BasicLens Methods (Single-Value Lenses)

Composition:

  • and(...and) - Combine lenses, return tuple of results
  • then(next) - Chain this lens with another lens
  • or(...others) - Return first successful result from fallback lenses
  • orM(...others) - Aggregate results from multiple lenses ignoring failures

Transformation:

  • map(fn) - Transform result with mapping function
  • asMulti() - Convert to multi-valued lens

Execution:

  • execute(container, ctx?) - Execute lens with optional context
  • named(name, opts?, cb?) - Add lineage tracking for debugging

BasicLensM Methods (Multi-Value Lenses)

Element Access:

  • one(def?) - Return first element or default value
  • expectOne() - Return first element or throw if empty

Composition:

  • thenAll(next) - Apply lens to each element
  • thenSome(next) - Apply lens to each element, ignore failures
  • thenFlat(next) - Apply multi-valued lens to each element and flatten
  • orAll(...others) - Combine results from multiple multi-lenses

Transformation:

  • mapAll(fn) - Map function over all elements
  • filter(fn) - Filter result array by predicate
  • reduce(lens, start) - Reduce using accumulator lens

Execution:

  • named(name, opts?, cb?) - Add lineage tracking for debugging

Chaining Rules and Type Compatibility

Core Principle

Lenses can be chained based on type compatibility between the output type of one lens and the input type of the next.

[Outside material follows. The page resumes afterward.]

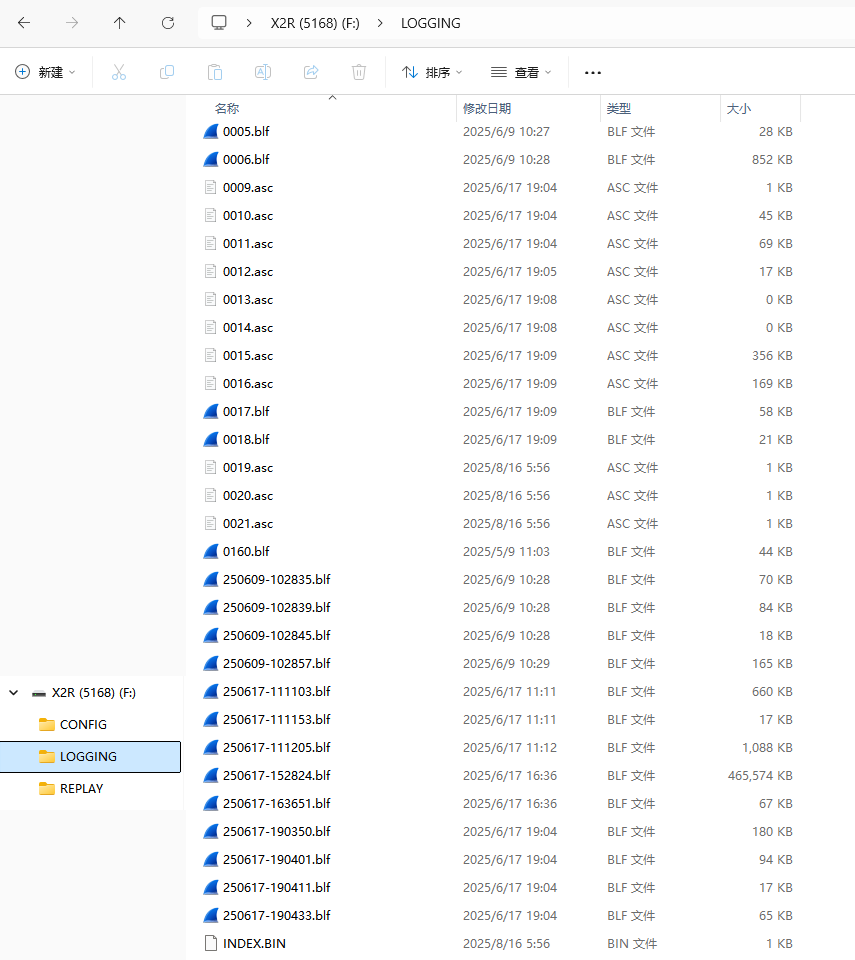This screenshot has width=855, height=960.
Task: Sort by 大小 size column header
Action: click(x=739, y=108)
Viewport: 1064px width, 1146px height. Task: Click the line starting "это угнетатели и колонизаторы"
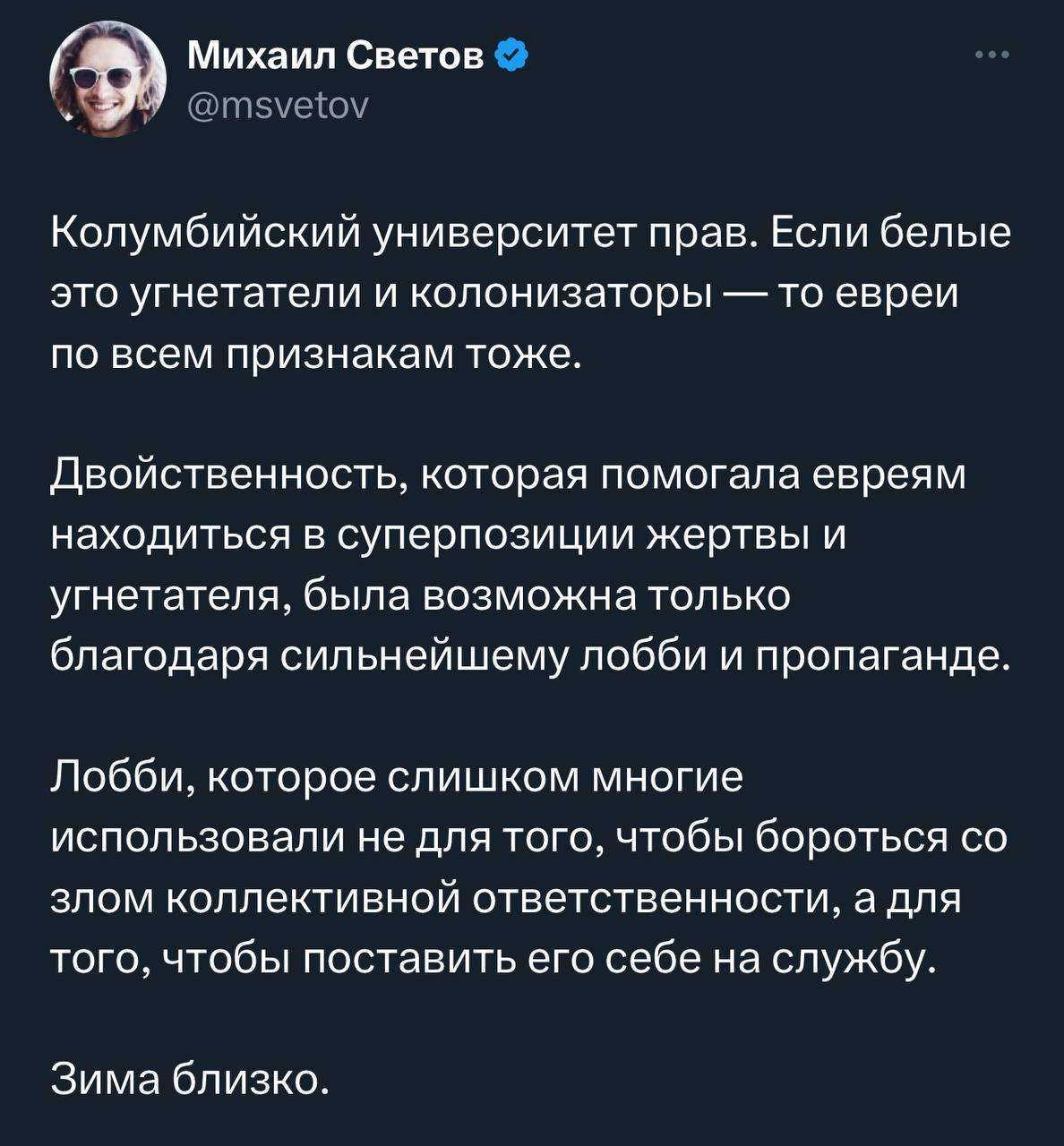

The chaining rules depend on whether you're working with single-valued (BasicLens) or multi-valued (BasicLensM) lenses.

Type Hierarchy

BasicLens<C, T>  (single-valued lens)
    ↓ asMulti()
BasicLensM<C, T>  (multi-valued lens, extends BasicLens<C, T[]>)

Single-Valued Lens Chaining (BasicLens)

Output type: T (single value) Can chain to: Any lens that accepts T as input

Valid sequences:

// BasicLens<C, T> → BasicLens<T, F>
pred(predicate).then(anotherLens)

// BasicLens<C, T> → BasicLens<C, F> (transformation)
pred(predicate).map(fn)

// BasicLens<C, T> → BasicLens<C, [T, F]> (combination)
pred(p1).and(pred(p2))

// BasicLens<C, T> → BasicLensM<C, T> (convert to multi)
pred(predicate).asMulti()

// BasicLens<C, T> → BasicLens<C, T> (fallback)
pred(p1).or(pred(p2))

// BasicLens<C, T> → BasicLensM<C, T> (aggregate, ignore failures)
pred(p1).orM(pred(p2))

Multi-Valued Lens Chaining (BasicLensM)

Output type: T[] (array of values) Can chain to: Lenses that handle arrays or apply to each element

Valid sequences:

// BasicLensM<C, T> → BasicLensM<C, F> (apply to each element)
pred(predicate).thenAll(extractLens)

// BasicLensM<C, T> → BasicLensM<C, F> (apply to each, ignore failures)
pred(predicate).thenSome(extractLens)

// BasicLensM<C, T> → BasicLensM<C, F> (apply multi-valued lens, flatten)
pred(predicate).thenFlat(anotherMultiLens)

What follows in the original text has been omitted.